There were 1,551 households, of which 40.7% had children under the age of 18 living with them, 59.5% were married couples living together, 11.2% had a female householder with no husband present, 6.1% had a male householder with no wife present, and 23% were non-families. 17.2% of all households were made up of individuals, and 8.7% had someone living alone who was 65 years of age or older. The average household size was 2.90 and the average family size was 3.26.

The median age in the CDP was 35.1 years. 17.1% of residents were under the age of 18; 12.3% were between the ages of 18 and 24; 27.8% were from 25 to 44; 23.2% were from 45 to 64; and 10.6% were 65 years of age or older. The gender makeup of the city was 50.5% male and 50.1% female.

The median income for a household in the CDP was $48,008, and the median income for a family was $50,000. 16.2% of the population were below the poverty line, including 32% of those under age 18 and 9.2% of those age 65 or over. 42.5% of the population over the age of 25 had obtained a high school diploma or equivalency, 3% of those over the age of 25 held bachelor's degrees.

===2000 census===
As of the census of 2000, there were 4,519 people, 1,588 households, and 1,259 families residing in the CDP. The population density was 3,036.5 PD/sqmi. There were 1,644 housing units at an average density of 1,104.7 /sqmi. The racial makeup of the CDP was 96.59% White, 0.46% African American, 0.38% Native American, 0.27% Asian, 0.38% from other races, and 1.93% from two or more races. Hispanic or Latino of any race were 1.46% of the population.

There were 1,588 households, out of which 41.5% had children under the age of 18 living with them, 57.5% were married couples living together, 15.2% had a female householder with no husband present, and 20.7% were non-families. 17.5% of all households were made up of individuals, and 6.0% had someone living alone who was 65 years of age or older. The average household size was 2.85 and the average family size was 3.17.

In the CDP the population was spread out, with 30.4% under the age of 18, 9.9% from 18 to 24, 30.5% from 25 to 44, 20.6% from 45 to 64, and 8.7% who were 65 years of age or older. The median age was 32 years. For every 100 females there were 95.8 males. For every 100 females age 18 and over, there were 92.2 males.

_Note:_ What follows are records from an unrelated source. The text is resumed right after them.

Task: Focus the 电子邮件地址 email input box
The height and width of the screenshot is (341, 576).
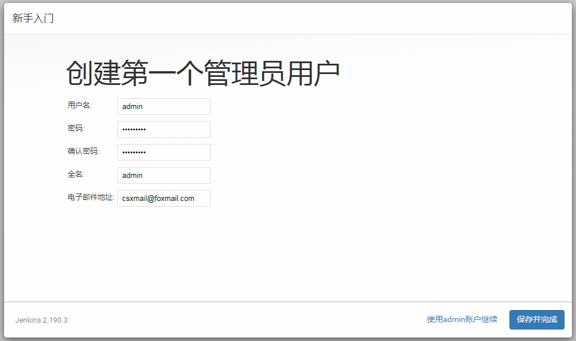Action: [164, 199]
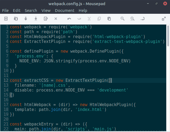This screenshot has width=170, height=132.
Task: Click the Go to line toolbar icon
Action: pyautogui.click(x=143, y=19)
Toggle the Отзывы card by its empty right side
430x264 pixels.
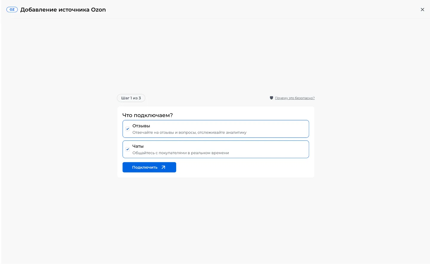click(278, 129)
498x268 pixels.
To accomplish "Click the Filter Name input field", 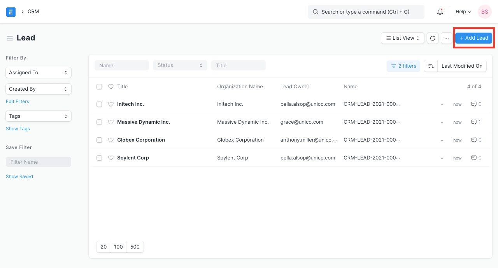I will coord(39,162).
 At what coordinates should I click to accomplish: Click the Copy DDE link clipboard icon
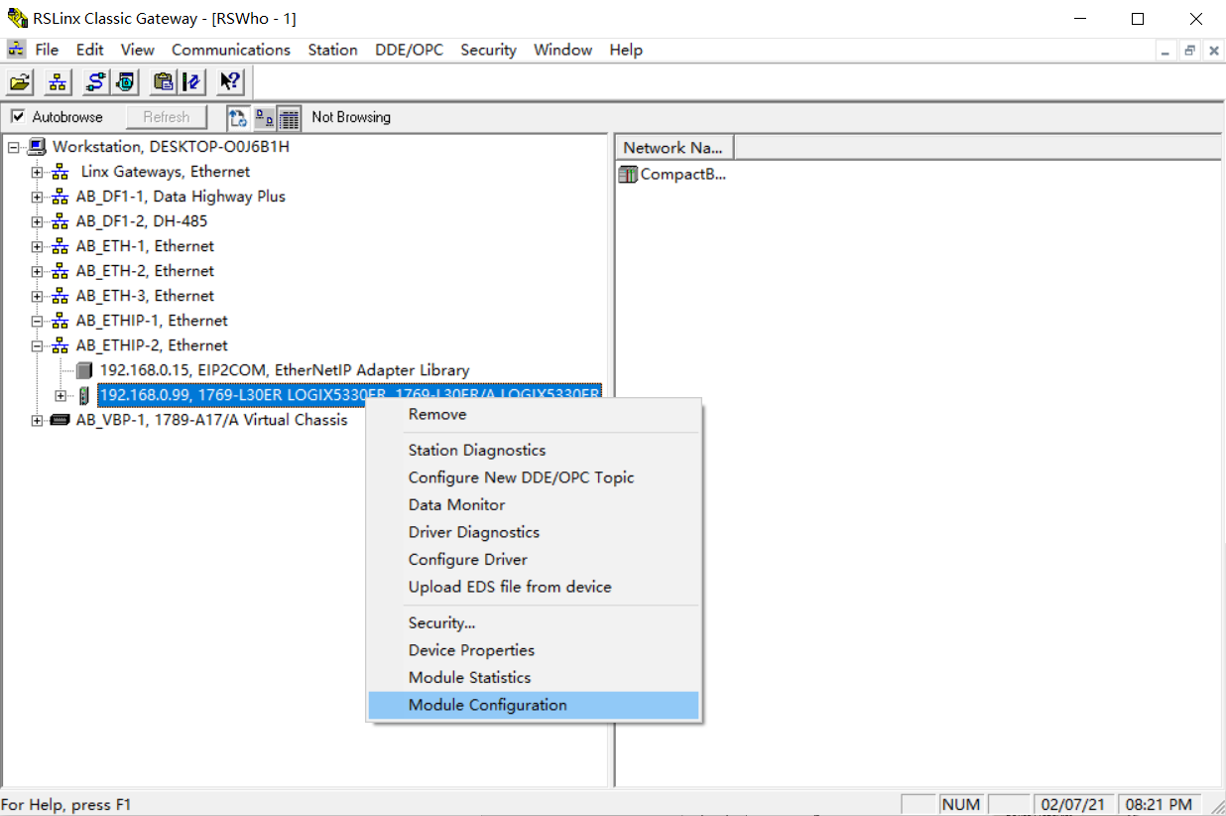164,82
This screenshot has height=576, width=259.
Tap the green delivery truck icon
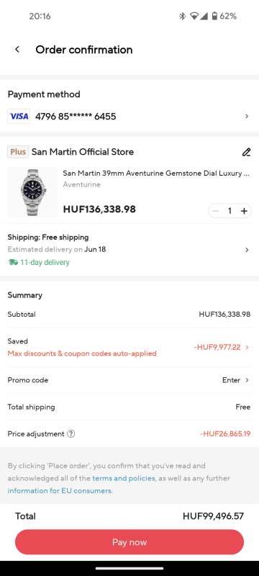coord(13,262)
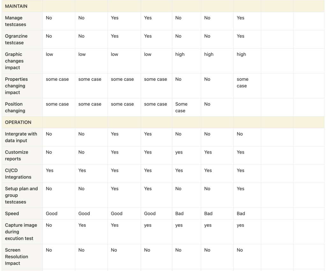This screenshot has height=271, width=326.
Task: Click the OPERATION section header cell
Action: coord(18,122)
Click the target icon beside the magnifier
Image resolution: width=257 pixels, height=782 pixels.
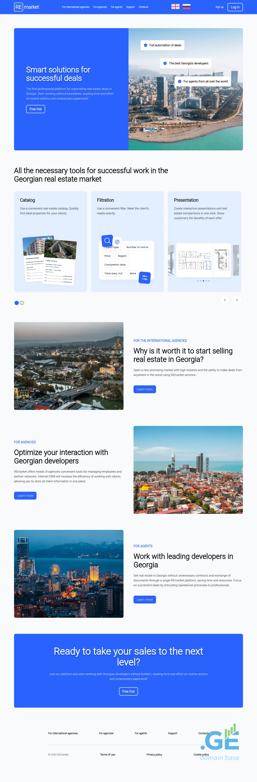(117, 242)
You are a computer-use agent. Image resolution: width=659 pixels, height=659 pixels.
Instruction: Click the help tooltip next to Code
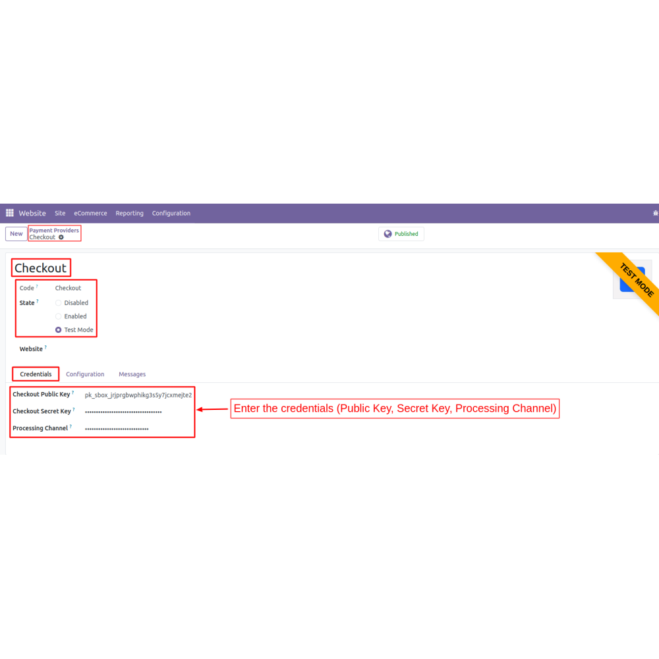point(37,287)
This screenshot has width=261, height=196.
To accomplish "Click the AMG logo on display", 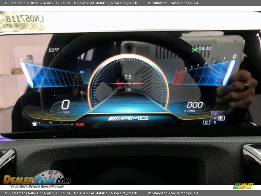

The median income for a household in the CDP was $38,699, and the median income for a family was $40,000. Males had a median income of $35,264 versus $23,333 for females. The per capita income for the CDP was $15,244. About 6.2% of families and 6.6% of the population were below the poverty line, including 5.9% of those under age 18 and 7.4% of those age 65 or over.
==Education==
Park Layne is in the Tecumseh Local School District, formerly known as New Carlisle-Bethel Local District prior to fall of 1989.